- _Exercise directions_: Set down exactly the lines that run from the line with "Click Australia's <5 value" to the end of the data, and nothing else.

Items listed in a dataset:
──────────

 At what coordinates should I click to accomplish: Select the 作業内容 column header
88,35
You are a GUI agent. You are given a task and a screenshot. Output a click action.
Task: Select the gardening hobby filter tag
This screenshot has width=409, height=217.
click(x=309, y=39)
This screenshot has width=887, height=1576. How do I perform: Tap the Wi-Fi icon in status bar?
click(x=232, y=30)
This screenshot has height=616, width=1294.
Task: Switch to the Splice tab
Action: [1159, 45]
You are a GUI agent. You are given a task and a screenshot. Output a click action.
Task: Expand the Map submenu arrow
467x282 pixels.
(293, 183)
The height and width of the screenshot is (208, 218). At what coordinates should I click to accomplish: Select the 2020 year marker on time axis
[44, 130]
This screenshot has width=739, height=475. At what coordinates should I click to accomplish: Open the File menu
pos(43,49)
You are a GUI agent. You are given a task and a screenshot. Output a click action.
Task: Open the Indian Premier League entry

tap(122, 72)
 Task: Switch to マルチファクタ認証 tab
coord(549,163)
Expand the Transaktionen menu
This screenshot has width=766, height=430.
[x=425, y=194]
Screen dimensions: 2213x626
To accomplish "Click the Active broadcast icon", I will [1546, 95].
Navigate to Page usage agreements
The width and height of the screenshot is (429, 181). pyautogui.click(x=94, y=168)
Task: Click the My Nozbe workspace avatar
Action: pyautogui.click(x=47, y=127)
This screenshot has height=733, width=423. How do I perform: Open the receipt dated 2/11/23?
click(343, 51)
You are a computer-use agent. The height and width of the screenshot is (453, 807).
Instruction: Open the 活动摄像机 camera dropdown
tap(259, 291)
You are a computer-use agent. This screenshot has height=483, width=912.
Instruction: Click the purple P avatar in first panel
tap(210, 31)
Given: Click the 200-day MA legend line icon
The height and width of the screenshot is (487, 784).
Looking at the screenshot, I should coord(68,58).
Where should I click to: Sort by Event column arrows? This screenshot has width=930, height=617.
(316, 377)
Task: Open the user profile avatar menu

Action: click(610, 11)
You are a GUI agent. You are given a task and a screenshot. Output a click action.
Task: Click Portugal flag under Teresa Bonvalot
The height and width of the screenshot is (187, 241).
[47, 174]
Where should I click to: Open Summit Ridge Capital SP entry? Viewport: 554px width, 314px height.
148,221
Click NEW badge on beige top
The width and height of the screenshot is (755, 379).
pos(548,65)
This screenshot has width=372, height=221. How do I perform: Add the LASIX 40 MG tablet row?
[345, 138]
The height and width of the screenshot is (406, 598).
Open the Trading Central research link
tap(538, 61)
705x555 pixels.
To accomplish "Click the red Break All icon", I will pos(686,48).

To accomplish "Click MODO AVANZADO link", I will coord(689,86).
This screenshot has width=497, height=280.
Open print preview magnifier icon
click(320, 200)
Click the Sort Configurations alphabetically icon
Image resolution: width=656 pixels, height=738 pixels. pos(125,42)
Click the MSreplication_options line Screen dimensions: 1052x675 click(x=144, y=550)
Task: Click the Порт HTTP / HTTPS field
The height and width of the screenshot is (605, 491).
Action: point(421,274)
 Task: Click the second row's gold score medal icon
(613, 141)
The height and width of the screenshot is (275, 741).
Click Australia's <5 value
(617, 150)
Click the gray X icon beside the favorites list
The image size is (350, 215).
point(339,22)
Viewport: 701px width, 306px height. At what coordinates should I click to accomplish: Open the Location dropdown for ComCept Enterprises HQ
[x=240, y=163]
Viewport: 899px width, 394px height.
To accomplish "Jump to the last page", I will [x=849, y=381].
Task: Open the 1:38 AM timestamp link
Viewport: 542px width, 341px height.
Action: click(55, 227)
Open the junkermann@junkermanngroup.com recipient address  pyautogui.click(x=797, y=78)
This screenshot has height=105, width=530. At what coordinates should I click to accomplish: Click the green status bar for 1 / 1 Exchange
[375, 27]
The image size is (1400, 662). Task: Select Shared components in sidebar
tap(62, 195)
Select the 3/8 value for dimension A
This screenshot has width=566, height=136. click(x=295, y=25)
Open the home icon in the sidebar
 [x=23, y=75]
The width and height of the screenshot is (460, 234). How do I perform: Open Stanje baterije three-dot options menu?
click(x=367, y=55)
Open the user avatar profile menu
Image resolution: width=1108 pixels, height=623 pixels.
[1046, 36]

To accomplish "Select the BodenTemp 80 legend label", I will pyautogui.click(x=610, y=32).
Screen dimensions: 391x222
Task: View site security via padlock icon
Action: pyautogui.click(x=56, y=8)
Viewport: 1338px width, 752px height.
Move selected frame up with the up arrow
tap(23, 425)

──────────

- _Worked solution_:
Click Australia's <5 value
(617, 150)
Click the gray X icon beside the favorites list
The image size is (350, 215).
point(339,22)
Viewport: 701px width, 306px height. At what coordinates should I click to accomplish: Open the Location dropdown for ComCept Enterprises HQ
[x=240, y=163]
Viewport: 899px width, 394px height.
To accomplish "Jump to the last page", I will [x=849, y=381].
Task: Open the 1:38 AM timestamp link
Viewport: 542px width, 341px height.
Action: click(55, 227)
Open the junkermann@junkermanngroup.com recipient address  pyautogui.click(x=797, y=78)
This screenshot has height=105, width=530. At what coordinates should I click to accomplish: Click the green status bar for 1 / 1 Exchange
[375, 27]
The image size is (1400, 662). Task: Select Shared components in sidebar
tap(62, 195)
Select the 3/8 value for dimension A
This screenshot has width=566, height=136. click(x=295, y=25)
Open the home icon in the sidebar
 [x=23, y=75]
The width and height of the screenshot is (460, 234). How do I perform: Open Stanje baterije three-dot options menu?
click(x=367, y=55)
Open the user avatar profile menu
Image resolution: width=1108 pixels, height=623 pixels.
[1046, 36]

To accomplish "Select the BodenTemp 80 legend label", I will pyautogui.click(x=610, y=32).
Screen dimensions: 391x222
Task: View site security via padlock icon
Action: pyautogui.click(x=56, y=8)
Viewport: 1338px width, 752px height.
Move selected frame up with the up arrow
tap(23, 425)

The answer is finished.